Società

Silvia e Linda, Cicliste per Caso: «Se le donne non se la sentono di viaggiare da sole, in parte è per il timore concreto di certi pericoli, in parte, per un pregiudizio sociale e culturale che non le abitua, sin da piccole, a sentirsi coraggiose»

La bici come mezzo di emancipazione

L’obiettivo di Linda e Silvia diventa così quello di incoraggiare le donne a viaggiare, essere autonome e intraprendentiCicliste per caso si trasforma pian piano in una grande community oltre che in una realtà che organizza viaggi in bici e camp per sole donne.

«Alla base c’è il desiderio di offrire un’esperienza all’interno della quale le donne si possano incontrare, confrontare e sostenere», raccontano oggi le fondatrici. «Se le donne ancora troppo spesso non se la sentono di viaggiare da sole, in parte è per il timore concreto di andare incontro a dei pericoli, in parte, purtroppo, è per un pregiudizio sociale e culturale per colpa del quale non sono abituate sin da bambine a sentirsi coraggiose. Come per tante altre cose è una questione di allenamento: per questo ci piace l’idea di offrire degli spazi in cui le donne possano allenarsi a sentirsi un po’ più coraggiose, possano provare a misurarsi con se stesse, ma anche conoscere altre donne e scoprire che insieme ce la si può fare. Una dinamica che ha poi delle ricadute positive anche nella vita quotidiana».
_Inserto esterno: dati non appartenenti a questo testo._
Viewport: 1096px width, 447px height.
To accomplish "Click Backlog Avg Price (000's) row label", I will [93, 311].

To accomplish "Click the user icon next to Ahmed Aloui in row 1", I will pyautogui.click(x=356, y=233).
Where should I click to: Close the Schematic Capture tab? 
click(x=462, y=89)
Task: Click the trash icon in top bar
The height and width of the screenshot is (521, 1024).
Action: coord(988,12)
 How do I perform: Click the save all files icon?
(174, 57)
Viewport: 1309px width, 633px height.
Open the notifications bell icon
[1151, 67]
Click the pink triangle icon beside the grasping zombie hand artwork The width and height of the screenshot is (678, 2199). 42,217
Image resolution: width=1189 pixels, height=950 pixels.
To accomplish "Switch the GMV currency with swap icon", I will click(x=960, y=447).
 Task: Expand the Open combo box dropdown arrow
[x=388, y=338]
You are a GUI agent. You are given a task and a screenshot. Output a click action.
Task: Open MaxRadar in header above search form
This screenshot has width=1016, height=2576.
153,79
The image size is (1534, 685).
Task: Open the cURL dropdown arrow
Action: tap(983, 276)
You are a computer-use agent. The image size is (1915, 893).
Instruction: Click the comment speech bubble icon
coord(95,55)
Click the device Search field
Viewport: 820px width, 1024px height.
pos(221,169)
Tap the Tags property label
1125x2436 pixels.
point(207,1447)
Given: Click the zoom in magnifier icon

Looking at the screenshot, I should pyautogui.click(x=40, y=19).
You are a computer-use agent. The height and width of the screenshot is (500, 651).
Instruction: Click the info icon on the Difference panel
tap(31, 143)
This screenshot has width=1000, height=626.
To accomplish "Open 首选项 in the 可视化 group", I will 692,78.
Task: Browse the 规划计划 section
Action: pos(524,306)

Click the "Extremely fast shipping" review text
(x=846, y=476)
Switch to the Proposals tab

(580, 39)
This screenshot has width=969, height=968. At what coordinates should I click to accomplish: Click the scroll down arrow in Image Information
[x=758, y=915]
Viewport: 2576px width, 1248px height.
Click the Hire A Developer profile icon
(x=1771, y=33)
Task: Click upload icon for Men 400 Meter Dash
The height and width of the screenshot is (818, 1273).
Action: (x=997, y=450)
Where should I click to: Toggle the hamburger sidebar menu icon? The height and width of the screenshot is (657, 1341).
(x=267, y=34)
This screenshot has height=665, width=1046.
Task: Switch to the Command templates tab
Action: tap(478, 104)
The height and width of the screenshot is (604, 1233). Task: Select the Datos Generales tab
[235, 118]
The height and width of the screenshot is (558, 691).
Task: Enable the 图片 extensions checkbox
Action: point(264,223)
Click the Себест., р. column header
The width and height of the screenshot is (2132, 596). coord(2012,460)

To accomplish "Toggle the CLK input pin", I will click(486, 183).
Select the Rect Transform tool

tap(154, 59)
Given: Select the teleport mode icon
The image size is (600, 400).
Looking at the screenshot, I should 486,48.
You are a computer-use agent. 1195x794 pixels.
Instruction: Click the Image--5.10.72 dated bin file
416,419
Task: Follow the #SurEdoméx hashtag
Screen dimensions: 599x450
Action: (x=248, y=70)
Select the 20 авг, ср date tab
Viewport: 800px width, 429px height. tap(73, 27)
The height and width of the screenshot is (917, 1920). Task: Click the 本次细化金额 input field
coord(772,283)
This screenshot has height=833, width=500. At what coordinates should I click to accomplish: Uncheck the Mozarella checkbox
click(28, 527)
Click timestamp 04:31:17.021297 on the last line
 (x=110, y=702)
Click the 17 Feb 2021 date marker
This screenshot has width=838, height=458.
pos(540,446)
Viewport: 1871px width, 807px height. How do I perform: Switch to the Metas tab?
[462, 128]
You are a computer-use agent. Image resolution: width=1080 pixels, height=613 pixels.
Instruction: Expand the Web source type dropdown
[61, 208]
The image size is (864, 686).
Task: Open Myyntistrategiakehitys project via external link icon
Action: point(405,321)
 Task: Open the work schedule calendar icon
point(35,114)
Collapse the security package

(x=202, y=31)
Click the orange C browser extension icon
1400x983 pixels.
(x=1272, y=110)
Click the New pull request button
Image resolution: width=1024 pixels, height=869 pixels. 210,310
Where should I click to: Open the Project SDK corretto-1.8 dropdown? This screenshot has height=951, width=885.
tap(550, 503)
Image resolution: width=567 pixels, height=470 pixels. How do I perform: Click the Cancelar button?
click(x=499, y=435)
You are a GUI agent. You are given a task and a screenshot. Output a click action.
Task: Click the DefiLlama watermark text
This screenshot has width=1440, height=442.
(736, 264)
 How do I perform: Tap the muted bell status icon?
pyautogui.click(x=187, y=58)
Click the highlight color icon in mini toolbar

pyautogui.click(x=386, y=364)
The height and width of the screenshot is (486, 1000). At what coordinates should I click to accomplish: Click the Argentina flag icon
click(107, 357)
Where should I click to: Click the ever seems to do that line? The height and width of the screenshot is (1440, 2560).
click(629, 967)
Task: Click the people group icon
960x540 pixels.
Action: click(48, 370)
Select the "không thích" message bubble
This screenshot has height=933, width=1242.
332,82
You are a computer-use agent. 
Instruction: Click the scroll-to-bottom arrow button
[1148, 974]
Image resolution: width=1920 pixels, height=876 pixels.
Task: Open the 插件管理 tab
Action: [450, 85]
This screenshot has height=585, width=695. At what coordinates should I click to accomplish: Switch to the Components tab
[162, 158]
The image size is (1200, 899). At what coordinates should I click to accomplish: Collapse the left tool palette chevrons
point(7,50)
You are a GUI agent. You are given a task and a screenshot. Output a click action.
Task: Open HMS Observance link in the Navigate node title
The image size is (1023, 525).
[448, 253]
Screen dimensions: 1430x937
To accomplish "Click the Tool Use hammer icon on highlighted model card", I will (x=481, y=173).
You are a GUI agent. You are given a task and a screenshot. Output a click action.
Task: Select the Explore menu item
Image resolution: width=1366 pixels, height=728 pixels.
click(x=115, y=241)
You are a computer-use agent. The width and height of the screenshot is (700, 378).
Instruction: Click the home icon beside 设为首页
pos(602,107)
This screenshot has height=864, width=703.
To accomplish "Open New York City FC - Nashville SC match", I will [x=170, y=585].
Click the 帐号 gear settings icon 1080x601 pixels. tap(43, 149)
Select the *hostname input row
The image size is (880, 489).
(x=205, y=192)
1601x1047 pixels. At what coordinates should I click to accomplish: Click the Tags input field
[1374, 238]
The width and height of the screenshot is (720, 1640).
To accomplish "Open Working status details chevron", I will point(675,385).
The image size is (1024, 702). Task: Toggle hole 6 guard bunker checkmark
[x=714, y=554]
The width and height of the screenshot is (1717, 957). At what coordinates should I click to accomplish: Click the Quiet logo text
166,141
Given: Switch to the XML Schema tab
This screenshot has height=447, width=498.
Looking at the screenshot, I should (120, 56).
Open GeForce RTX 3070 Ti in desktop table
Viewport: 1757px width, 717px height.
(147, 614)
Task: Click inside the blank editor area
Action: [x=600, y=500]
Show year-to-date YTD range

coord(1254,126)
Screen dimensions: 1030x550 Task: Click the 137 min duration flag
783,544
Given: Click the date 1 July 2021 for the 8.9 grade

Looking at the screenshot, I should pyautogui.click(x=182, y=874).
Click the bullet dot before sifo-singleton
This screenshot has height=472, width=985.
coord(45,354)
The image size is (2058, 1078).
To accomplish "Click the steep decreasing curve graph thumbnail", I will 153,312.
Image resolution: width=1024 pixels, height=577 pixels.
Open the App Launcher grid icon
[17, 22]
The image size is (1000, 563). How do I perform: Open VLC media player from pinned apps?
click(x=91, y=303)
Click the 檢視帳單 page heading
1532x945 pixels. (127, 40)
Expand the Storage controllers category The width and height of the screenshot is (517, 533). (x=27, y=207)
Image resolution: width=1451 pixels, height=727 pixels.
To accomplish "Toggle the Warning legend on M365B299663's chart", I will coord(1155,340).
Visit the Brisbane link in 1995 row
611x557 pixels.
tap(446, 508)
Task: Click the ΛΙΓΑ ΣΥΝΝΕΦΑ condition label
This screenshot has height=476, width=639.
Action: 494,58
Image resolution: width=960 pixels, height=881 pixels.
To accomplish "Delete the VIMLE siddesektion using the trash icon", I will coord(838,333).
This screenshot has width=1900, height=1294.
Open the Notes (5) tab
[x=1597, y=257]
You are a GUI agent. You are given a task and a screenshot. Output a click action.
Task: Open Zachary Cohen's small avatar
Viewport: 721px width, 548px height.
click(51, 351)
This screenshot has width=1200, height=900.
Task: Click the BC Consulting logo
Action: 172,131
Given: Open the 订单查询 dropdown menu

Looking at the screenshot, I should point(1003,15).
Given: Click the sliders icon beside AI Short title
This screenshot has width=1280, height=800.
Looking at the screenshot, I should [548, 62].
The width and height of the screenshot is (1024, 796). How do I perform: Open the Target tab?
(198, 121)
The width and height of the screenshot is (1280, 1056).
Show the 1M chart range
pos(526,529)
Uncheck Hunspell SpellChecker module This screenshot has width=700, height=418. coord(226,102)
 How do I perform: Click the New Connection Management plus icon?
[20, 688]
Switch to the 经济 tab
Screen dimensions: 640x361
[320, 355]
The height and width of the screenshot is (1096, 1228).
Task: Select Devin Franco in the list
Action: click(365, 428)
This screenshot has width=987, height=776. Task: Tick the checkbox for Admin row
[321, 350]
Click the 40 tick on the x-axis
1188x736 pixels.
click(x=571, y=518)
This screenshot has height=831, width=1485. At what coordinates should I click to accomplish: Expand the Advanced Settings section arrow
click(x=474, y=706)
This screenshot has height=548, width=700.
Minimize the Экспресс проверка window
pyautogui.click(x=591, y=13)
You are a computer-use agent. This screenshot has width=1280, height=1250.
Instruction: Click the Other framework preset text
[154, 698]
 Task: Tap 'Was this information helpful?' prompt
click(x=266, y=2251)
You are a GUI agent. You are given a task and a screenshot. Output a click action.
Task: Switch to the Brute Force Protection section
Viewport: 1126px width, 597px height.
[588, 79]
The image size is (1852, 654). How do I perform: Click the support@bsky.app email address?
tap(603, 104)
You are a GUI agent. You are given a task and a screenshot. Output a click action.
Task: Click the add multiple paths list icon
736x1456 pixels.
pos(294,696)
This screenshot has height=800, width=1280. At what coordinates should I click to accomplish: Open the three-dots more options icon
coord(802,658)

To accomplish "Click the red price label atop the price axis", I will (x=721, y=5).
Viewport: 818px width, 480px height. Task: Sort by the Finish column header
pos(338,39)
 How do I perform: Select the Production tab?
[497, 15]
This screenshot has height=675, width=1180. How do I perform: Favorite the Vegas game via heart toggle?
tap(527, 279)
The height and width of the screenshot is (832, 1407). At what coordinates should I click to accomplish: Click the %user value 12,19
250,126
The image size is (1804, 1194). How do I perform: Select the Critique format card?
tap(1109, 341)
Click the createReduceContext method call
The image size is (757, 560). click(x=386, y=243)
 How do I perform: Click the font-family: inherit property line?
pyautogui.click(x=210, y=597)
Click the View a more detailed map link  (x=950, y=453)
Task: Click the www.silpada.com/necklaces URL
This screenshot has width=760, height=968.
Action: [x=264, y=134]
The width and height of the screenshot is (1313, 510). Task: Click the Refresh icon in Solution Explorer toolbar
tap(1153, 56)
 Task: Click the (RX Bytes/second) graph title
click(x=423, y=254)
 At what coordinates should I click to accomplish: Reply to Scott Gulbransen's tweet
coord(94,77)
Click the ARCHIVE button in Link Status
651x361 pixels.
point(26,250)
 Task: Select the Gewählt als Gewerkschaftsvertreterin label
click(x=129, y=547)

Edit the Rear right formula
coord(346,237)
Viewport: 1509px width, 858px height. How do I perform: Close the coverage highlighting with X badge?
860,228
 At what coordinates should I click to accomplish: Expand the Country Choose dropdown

Viaggi per sole donne, dunque, che non sono però da intendersi come itinerari più facili o soft, come pensano in molti. «Si tratta comunque di esperienze impegnative dal punto di vista fisico», spiega Silvia, «che richiedono un certo tipo di allenamento ma che vogliono discostarsi da quell’idea di viaggio al maschile, orientato spesso al traguardo, alla velocità e alla performance».

Se lo sport è ancora «una cosa da uomini»

Pedalata dopo pedalata, il desiderio di Silvia e Linda è infatti quello di scardinare pregiudizi di genere ancora molto diffusi.

«11 anni fa, quando è iniziata la nostra avventura, non era così comune che due donne partissero per viaggi in bici lunghi e avventurosi, oggi nell’ambito del cicloturismo le cose sono un po’ cambiate ma in generale nel nostro Paese lo sport è ancora visto come una cosa da uomini», sottolinea ancora Silvia.

«Il più grosso scoglio che ancora oggi incontriamo è quello di far capire che il nostro progetto non intende mettere “donne contro uomini” ma semplicemente dare spazio e voce a chi ne ha meno, che, guarda caso, sono proprio le donne, specie in questi contesti», aggiunge Linda. «Anche il nostro Festival nasce con l’intento di proporre un punto di vista diverso sul cicloturismo, una visione diversa ma che può essere interessante per tutti. Purtroppo, ancora troppo spesso, quando si organizzano panel in cui sono presenti tutte donne, il pregiudizio comune è che siano rivolti solo alle donne, mentre se si organizzano panel con soli uomini, si pensa siano per tutti. È una disparità che diamo per scontata ma che va superata».